Bitcoin’s current 14-day RSI is near 53. This means the sentiment regarding bitcoin is neutral at the moment. Whereas, its 50-day SMA is $21,714 and the 200-day SMA is around $20,000. Bitcoin’s current price is well over both its 50-day and 200-day SMA, which means a possible upward trend is expected in the future.
Those who are in support of Bitcoin believe that if this trend continues then the coin will form new resistance at $23,300 and it will start to gain strong support at the $23,200 level. It would be interesting to watch if BTC breaks out from the $23,300 level, because if it does then its price may shoot higher for the coming months.
Investors with bullish views predict that bitcoin may reach a maximum high of $27,121. The reason for this view is Bitcoin’s scheduled next halving for the year 2024. Based on Bitcoin’s past years’ price actions, its value is expected to reach unprecedented heights after the halving takes place. Thus, the current low price could be the perfect opportunity for buyers who wants to aim for long-term capital gains.
On the other hand, the pessimists believe that Bitcoin has outrun its bullish move for this quarter. The less encouraging reports from the FOMC about the improving US economic conditions make things more blurry.
If the Feds implement a tighter monetary policy, its effect will cascade down to the cryptocurrency market. In addition to that, the PMI index which is set to be released is looking optimistic for the economy which could further deteriorate the situation for the cryptocurrency market.

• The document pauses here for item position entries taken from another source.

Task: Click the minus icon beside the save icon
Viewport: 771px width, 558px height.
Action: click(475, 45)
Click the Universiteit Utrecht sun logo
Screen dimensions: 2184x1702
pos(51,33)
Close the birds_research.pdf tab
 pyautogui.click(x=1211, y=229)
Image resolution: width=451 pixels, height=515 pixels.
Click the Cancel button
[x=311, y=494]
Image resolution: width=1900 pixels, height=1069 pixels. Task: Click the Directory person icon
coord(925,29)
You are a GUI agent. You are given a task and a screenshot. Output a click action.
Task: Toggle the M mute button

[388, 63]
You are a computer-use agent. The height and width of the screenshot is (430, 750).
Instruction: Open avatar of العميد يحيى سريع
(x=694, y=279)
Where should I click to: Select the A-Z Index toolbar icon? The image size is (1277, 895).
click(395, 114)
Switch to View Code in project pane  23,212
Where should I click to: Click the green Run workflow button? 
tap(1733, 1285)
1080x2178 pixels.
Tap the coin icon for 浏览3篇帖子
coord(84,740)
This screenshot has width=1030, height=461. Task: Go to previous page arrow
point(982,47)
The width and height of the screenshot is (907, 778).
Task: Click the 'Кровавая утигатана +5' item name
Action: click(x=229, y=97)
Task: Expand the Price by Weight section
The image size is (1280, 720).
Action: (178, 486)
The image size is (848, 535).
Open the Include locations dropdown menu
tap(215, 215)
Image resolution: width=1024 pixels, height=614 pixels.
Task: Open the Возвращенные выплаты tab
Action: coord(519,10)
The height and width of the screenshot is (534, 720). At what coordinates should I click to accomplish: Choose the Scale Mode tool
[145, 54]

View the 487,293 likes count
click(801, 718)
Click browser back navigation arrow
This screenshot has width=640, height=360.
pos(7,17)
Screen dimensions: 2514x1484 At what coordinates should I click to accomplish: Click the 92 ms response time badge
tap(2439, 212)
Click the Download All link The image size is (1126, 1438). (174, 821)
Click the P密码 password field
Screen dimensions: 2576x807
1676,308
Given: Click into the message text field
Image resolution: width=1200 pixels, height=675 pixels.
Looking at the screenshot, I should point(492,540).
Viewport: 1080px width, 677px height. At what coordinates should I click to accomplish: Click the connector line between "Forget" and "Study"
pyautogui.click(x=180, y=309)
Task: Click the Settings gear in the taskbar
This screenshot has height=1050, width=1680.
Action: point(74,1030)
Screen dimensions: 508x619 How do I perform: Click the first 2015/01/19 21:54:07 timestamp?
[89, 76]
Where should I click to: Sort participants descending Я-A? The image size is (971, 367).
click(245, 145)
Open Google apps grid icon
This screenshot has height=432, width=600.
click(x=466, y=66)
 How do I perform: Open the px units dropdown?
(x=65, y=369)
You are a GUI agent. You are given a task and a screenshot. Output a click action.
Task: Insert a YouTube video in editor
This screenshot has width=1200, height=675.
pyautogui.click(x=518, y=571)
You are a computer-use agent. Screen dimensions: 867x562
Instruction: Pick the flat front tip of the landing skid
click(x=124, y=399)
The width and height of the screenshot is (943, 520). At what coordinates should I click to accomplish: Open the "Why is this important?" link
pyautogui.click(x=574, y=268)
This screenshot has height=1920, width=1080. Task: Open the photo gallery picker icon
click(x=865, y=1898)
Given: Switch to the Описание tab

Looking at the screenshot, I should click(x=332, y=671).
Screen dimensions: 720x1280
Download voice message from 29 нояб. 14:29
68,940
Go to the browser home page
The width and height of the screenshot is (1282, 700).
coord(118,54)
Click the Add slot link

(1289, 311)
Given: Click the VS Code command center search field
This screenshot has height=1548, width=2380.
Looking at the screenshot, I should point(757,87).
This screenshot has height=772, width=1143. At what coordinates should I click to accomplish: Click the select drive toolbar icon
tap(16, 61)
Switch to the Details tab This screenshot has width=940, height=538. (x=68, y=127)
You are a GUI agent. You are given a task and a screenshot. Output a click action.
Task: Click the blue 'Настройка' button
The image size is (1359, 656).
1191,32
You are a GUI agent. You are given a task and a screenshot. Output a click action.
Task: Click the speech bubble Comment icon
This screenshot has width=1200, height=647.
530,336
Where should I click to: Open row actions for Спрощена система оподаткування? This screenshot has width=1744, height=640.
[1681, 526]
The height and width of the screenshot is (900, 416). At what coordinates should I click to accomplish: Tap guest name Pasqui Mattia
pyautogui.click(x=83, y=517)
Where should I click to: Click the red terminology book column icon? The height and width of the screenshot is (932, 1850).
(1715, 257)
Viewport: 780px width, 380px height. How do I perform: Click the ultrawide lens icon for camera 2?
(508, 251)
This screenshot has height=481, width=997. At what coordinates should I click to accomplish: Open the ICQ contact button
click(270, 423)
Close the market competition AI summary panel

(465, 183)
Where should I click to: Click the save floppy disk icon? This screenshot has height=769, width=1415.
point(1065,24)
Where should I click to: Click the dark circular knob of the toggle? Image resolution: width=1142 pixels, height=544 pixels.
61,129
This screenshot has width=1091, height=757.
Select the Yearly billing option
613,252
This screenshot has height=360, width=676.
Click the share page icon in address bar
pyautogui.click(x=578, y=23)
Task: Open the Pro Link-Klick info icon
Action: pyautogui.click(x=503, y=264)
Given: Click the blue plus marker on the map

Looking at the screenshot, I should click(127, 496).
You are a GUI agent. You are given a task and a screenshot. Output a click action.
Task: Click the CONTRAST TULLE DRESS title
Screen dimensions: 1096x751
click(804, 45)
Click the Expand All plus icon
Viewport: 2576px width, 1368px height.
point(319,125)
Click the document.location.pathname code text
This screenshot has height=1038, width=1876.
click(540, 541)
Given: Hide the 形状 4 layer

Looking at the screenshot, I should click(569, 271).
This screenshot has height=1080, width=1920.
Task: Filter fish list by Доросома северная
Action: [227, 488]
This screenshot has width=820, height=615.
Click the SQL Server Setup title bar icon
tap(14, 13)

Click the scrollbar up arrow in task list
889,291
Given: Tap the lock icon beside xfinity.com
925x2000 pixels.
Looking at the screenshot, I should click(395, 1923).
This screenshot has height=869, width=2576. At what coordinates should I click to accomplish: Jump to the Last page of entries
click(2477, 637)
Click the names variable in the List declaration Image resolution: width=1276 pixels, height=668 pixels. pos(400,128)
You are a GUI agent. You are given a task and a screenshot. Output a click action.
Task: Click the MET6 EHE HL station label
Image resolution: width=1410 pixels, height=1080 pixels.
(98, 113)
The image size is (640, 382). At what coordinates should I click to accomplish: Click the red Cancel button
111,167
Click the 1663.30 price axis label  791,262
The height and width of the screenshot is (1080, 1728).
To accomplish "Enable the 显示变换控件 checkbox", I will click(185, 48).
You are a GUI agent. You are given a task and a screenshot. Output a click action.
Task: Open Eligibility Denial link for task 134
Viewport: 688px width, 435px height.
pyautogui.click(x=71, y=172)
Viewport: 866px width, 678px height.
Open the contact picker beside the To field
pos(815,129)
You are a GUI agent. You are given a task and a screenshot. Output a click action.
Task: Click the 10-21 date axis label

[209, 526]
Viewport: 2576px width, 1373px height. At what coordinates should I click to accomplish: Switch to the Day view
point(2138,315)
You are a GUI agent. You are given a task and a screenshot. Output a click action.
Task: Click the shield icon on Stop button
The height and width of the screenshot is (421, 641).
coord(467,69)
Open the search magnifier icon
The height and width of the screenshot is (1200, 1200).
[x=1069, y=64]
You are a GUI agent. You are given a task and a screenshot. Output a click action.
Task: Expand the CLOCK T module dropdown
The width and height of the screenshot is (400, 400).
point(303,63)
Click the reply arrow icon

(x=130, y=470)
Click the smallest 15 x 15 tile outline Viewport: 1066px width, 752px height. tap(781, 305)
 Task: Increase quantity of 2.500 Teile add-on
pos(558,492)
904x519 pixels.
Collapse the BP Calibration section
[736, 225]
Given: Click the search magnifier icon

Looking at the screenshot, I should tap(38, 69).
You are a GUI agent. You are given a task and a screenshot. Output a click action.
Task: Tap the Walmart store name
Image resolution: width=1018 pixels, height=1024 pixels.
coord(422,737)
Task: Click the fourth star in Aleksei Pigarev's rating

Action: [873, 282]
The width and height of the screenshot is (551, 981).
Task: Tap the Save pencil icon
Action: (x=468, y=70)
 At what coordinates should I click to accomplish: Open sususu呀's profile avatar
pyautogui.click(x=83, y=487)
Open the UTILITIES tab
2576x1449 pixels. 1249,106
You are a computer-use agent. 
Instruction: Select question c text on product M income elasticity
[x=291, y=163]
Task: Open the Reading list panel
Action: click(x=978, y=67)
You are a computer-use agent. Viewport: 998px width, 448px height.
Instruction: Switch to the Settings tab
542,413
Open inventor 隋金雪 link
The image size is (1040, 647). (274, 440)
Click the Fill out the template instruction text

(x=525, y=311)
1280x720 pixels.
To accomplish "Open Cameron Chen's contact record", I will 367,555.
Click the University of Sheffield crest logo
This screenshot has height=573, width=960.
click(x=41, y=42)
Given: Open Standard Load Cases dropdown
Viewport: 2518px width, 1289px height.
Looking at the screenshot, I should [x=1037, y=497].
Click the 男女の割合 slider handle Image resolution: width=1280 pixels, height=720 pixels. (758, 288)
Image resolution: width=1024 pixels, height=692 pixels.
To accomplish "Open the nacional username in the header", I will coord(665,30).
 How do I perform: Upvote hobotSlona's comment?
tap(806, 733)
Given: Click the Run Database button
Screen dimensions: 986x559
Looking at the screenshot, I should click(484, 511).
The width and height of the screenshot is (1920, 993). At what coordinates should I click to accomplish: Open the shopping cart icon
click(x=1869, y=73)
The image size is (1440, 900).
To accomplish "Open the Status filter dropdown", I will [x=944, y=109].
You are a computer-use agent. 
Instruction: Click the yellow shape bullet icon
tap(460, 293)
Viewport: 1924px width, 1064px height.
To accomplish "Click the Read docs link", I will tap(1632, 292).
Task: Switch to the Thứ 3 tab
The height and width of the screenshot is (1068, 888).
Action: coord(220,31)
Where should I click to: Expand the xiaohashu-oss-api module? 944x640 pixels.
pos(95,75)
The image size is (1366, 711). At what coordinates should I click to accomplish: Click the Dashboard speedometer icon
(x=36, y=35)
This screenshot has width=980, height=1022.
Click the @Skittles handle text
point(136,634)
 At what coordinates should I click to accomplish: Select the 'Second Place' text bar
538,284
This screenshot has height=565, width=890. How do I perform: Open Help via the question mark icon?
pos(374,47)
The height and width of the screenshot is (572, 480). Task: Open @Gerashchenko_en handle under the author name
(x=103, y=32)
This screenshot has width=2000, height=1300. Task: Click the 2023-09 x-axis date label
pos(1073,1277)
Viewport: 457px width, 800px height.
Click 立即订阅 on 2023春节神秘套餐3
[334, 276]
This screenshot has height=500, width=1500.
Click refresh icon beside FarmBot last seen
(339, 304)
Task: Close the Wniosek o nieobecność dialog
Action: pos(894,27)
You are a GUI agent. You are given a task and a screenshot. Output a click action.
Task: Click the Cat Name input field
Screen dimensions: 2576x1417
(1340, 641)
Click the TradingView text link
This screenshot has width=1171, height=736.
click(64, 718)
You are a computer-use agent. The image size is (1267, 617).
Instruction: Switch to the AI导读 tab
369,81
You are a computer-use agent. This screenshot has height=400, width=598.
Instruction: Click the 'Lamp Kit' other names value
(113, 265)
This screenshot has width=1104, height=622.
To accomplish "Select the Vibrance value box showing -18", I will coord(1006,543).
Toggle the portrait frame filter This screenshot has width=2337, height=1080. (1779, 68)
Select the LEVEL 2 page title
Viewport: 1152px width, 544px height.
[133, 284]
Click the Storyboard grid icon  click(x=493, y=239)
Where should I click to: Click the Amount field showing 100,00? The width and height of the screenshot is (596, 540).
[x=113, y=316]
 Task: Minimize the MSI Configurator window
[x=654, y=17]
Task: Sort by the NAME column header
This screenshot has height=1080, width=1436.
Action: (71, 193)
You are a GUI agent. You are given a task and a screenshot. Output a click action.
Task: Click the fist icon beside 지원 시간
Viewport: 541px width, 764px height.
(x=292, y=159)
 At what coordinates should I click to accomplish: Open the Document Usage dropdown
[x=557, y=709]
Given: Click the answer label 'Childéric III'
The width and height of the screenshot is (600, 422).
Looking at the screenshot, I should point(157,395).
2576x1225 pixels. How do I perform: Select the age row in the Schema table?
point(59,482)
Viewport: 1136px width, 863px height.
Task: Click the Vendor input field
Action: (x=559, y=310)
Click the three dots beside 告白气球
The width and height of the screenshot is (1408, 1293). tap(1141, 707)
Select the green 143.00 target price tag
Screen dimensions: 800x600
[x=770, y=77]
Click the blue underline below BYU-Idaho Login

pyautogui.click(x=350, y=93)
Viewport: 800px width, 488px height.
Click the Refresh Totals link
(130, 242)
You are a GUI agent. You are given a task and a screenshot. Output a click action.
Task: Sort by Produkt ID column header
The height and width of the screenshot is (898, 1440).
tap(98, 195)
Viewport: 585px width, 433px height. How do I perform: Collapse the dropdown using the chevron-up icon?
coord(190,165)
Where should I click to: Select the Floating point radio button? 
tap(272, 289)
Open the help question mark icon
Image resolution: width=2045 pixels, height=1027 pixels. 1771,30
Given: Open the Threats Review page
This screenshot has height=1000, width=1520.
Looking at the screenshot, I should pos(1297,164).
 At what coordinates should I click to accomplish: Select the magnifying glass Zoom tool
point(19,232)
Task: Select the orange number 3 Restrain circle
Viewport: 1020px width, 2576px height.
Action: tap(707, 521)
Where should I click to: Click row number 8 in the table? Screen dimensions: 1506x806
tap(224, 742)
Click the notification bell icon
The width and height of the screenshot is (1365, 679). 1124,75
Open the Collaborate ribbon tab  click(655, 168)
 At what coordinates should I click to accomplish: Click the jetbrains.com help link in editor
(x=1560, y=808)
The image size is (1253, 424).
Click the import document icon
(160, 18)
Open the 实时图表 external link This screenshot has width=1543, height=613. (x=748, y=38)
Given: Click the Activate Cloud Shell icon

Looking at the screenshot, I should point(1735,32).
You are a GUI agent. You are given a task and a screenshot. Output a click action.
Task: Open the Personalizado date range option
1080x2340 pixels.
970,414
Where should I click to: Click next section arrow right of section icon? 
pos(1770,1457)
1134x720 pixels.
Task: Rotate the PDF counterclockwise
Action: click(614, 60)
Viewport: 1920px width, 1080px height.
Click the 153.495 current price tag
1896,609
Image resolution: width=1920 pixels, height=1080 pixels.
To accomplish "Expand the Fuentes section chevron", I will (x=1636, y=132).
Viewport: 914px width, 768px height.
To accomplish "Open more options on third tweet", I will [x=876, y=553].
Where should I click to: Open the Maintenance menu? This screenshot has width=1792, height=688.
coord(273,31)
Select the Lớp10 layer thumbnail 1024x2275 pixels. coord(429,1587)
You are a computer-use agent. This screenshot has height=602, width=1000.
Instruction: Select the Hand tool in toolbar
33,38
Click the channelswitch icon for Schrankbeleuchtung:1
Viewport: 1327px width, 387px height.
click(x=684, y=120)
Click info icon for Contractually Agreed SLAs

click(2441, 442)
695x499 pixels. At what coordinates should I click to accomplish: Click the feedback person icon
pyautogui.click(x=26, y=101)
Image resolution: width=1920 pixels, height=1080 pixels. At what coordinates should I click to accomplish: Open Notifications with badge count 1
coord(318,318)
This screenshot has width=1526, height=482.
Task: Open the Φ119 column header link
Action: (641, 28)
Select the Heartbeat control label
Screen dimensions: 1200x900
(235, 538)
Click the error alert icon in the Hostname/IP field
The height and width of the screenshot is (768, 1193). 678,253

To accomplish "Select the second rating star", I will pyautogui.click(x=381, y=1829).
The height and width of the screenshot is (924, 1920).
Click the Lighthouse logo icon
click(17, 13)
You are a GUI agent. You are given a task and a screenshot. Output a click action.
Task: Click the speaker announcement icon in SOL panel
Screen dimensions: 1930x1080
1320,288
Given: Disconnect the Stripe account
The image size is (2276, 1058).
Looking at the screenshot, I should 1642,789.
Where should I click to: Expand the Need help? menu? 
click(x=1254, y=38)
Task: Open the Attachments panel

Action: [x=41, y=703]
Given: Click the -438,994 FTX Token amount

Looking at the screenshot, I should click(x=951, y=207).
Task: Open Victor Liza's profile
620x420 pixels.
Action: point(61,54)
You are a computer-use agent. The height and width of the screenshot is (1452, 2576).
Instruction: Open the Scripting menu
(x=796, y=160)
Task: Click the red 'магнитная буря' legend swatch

The release of the consumer report also highlighted the growing strength of the US dollar. In light of this, Bitcoin price may fall further.
Our Conclusion
The cryptocurrency market is like a double-edged sword. On one hand, it could earn investors astronomical returns or profits. While on the other hand, it has its downside. The cryptocurrency market is fluctuating, thus it allows investors to make quickly in less time. However, this also means that one can lose money quickly if things do not go well.
The market is mercurial and can change suddenly without giving any prior notice. There are a lot of economic factors which easily influence the market. Thus, it is always advised to look at the price trend with some hard pills. Investors should only put funds that they can afford to lose.